Abstract

ObjectiveTo determine the effect of the time interval between cervical cytology screening and histology at treatment on grade of cervical disease. MethodsIn a retrospective cross-sectional study at a colposcopy clinic in Soweto, Johannesburg, South Africa, data were compared from women with cytologic abnormalities referred for colposcopy between April 2003 and June 2010 to determine whether early (≤180days) or late (>180days) referral had an impact on dysplasia grade. ResultsIn the early and late referral groups, there were 213 (13.43%) and 201 (14.63%) women, respectively, with upgrading of cervical dysplasia (P=0.35), and 1373 (86.57%) and 1173 (85.37%) women, respectively, with downgrading or no change (P=0.35).
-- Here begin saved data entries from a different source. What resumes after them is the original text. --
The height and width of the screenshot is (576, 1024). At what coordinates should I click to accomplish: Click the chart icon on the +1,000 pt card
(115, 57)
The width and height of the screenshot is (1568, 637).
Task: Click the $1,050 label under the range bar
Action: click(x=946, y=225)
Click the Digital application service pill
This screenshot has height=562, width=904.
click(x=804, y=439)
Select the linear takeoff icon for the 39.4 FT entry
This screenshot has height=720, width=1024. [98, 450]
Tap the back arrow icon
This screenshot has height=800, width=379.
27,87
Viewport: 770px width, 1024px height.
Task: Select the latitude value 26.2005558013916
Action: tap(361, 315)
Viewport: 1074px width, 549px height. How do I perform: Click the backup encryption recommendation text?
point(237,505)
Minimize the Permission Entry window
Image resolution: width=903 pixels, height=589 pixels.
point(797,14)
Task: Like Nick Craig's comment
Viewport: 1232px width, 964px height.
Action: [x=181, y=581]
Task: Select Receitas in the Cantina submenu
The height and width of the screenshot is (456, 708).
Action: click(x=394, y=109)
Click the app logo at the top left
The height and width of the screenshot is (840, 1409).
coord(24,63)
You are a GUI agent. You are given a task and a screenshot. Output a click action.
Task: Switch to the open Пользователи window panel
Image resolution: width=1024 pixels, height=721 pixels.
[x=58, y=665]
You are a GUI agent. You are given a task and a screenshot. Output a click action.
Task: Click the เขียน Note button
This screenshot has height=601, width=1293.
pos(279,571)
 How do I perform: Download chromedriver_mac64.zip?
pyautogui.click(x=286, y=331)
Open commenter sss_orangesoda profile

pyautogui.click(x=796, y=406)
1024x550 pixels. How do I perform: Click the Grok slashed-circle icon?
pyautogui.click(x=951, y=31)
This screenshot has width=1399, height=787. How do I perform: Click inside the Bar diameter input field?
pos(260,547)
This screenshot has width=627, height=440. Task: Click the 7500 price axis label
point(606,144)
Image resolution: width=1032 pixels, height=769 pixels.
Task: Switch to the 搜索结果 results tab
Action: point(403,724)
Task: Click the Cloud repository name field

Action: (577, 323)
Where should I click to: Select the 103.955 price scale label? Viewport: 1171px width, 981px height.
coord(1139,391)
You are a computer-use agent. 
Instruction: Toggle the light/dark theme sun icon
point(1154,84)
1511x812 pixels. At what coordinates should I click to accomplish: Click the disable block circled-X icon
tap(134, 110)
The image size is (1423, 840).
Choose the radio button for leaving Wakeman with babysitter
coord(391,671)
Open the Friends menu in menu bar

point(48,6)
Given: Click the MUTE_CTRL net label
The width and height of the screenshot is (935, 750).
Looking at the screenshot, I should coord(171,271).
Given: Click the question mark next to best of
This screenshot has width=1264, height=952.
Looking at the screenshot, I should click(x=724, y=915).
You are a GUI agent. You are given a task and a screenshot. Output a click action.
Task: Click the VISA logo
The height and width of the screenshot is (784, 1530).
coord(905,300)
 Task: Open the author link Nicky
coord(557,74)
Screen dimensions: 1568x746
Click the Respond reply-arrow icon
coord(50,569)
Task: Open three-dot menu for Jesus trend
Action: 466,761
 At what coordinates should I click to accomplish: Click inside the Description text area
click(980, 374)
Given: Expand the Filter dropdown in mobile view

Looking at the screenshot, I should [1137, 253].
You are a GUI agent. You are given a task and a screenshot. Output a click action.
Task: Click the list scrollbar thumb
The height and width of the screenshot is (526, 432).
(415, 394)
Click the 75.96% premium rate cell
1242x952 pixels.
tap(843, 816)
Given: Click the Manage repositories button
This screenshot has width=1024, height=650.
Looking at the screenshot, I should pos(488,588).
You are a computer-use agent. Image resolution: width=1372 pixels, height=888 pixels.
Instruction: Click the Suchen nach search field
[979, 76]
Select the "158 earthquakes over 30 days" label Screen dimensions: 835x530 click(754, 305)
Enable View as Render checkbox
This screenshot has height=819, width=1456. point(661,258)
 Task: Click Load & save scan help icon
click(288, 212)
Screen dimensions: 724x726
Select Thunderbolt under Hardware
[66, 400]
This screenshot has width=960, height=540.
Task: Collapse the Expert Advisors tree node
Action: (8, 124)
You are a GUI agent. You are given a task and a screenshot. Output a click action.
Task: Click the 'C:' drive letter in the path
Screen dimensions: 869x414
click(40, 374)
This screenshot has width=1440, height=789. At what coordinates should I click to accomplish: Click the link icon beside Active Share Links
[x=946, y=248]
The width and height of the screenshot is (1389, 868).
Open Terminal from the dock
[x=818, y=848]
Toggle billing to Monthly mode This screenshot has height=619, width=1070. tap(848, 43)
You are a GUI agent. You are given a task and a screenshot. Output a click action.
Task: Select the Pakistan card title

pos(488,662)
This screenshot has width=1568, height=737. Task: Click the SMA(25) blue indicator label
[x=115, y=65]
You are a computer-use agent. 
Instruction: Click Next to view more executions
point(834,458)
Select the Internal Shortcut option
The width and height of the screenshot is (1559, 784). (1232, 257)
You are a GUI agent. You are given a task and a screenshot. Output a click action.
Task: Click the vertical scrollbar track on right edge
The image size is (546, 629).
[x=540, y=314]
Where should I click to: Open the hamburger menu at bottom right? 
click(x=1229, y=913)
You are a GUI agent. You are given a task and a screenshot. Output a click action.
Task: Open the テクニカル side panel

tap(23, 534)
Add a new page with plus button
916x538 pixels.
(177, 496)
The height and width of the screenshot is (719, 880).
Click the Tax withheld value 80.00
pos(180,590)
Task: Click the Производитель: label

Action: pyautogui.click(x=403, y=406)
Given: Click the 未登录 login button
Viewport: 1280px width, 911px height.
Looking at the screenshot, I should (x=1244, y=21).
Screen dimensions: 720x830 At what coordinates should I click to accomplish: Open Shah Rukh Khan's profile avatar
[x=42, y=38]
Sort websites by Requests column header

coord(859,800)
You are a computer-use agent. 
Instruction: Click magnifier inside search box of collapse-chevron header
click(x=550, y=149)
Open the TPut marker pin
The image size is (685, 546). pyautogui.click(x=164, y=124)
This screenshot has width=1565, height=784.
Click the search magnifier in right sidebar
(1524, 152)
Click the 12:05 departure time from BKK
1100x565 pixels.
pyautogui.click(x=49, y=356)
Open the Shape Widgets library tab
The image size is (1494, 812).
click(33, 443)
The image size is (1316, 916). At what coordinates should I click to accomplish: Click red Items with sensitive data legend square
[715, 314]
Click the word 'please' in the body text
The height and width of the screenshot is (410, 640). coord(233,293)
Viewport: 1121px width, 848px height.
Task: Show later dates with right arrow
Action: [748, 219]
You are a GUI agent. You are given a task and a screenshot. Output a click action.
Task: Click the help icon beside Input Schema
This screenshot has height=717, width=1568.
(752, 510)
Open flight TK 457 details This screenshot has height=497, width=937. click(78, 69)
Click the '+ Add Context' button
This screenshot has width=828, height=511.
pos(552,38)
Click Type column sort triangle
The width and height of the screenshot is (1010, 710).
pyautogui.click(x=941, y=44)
Risk factors for upgrading were HIV infection (odds ratio [OR], 1.63; P<0.001) and condom use (OR, 1.30; P=0.02). Four cases (0.68%) of invasion among women with low-grade squamous intraepithelial lesion (LSIL) and 50 cases (2.11%) among women with high-grade SIL (HSIL) were not detected by cytology. Risk factors for invasive disease on histology were age (OR, 1.09 per year; P<0.001), parity (OR, 1.32 per pregnancy; P<0.001), and HSIL on cytology (OR, 3.17; P=0.03). ConclusionThere was no difference in the up- or downgrading of cervical dysplasia between the 2 referral groups.